Les passionnés d’Histoire ne manqueront sous aucun prétexte la longue (1 h 50) fiction documentaire, que France 2 consacre ce soir à la Résistance.

Car le sujet est ici traité avec un incroyable souci du détail, en ce compris dans les reconstitutions historiques. Quand ce sont des acteurs qui incarnent ces héros, souvent tombés pour la France, les mots qu’ils prononcent sont ceux qu’ils ont dits, ou qu’ils ont écrits, dans des Mémoires. Les décors, les costumes, tout y est digne d’un long-métrage à gros budget. Et le commentaire, splendide, est dit de manière magistrale par Gaël Faye. Voilà déjà assez d’arguments pour se laisser porter par cette Histoire secrète de la Résistance. Mais il y a plus, évidemment. Il y a les destins de ces hommes et de ces femmes qui n’ont pas voulu courber l’échine devant l’envahisseur Allemand et qui, dès les premières heures de la Seconde guerre, se sont levés pour dire non.

Il y a Jean Moulin, bien sûr, figure phare de la résistance française, qu’il a organisée et unifiée au sein du Conseil national de la résistance. Puis Henry Frenay, dans un premier temps pétainiste et très critique vis-à-vis de De Gaulle, qui va fonder l’un des mouvements les plus importants de la zone libre.

À ses côtés, Berty Albrecht, une Alsacienne très engagée, qui crée un service social pour aider les prisonniers.

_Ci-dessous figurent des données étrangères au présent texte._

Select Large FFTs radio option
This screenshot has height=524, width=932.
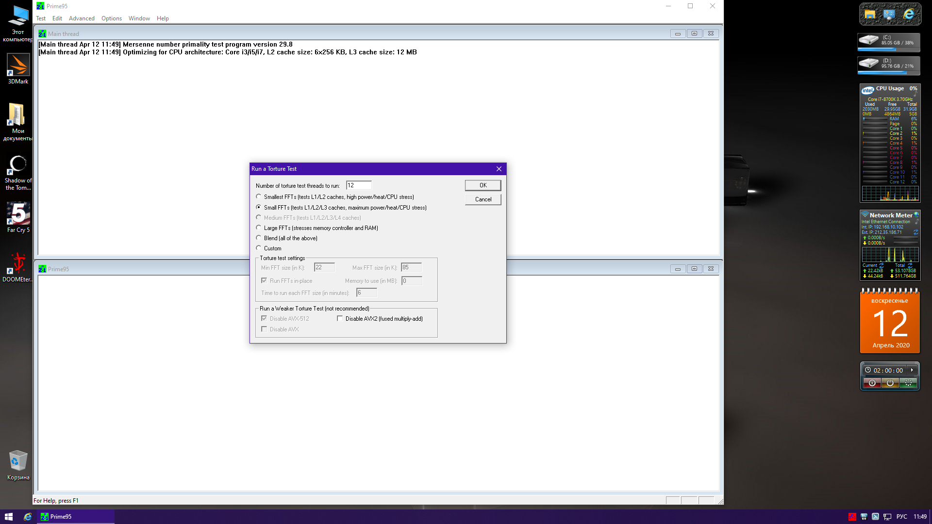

Elle est arrêtée trois fois. La dernière, par Klaus Barbie. Elle ne dévoilera rien et se pendra dans sa cellule. Elle était l’amie, l’amante et le bras droit de Frenay, avec lequel elle a fondé Combat, le premier bulletin de la Résistance diffusé dans toute la France, y compris en zone occupée.

Moins connu, sans doute, Gilbert Renault. Celui-ci se rêvait producteur de cinéma, il va devenir agent secret. Ses informations vont changer le cours de la guerre, mais il perdra d’innombrables compagnons, comme Bernard Anquetil, petit prodige des transmissions radio, qui sera arrêté et exécuté au Mont Valérien, à 24 ans à peine.

Enfin, il y a George Beaufils, membre du Parti communiste, convaincu que ce sont des actions violentes et les attentats contre l’occupant qui sont les plus efficaces. Quelqu’en soit le prix.

Si ces cinq-là sont incarnés par des comédiens, L’histoire secrète de la Résistance rend hommage, en décrivant leurs actions et en les accompagnant dans leur lutte, à tous les autres. Ceux qui, au péril de leur vie, ont pris le maquis et ont dit non au STO, le service de travail obligatoire qui les envoyait en Allemagne. Le documentaire est aussi l’occasion de revoir comment le Maréchal Pétain, en particulier, a peu à peu cédé du terrain face à l’occupant. “Acceptez, comme je suis obligé de les accepter moi-même, les épreuves qu’on vous envoie. Ces épreuves sont terribles, mais elles seront d’autant moins terribles que vous n’y prendrez pas part”, dit-il, dans un discours applaudi à Nancy par une France alors encore largement antisémite, mais qui galvanise celles et ceux qui ont décidé de résister.

Il faudra du temps (et des moyens, dont il manque cruellement) pour que le mouvement s’organise. De Gaulle, parti à Londres avec 100000 francs, ne peut pas mettre la main au portefeuille. Les Anglais ne veulent pas, les Américains tardent à entrer dans le conflit. Pourtant, dans l’ombre, des vigies guettent et se battent.

Près de 500000 Français sont devenus résistants sur le tard. Le pays peut s’inventer un mythe”, conclut Gaël Faye. En un éclair, Hexagone, la chanson de Renaud, s’invite dans notre esprit. “Ils commémorent au mois de juin, un débarquement d’Normandie, ils pensent au brave soldat ricain qu’est v’nu se faire tuer loin d’chez lui, ils oublient qu’à l’abri des bombes, les Francais criaient “Vive Pétain”, qu’ils étaient bien planqués à Londres, qu’y avait pas beaucoup d’Jean Moulin.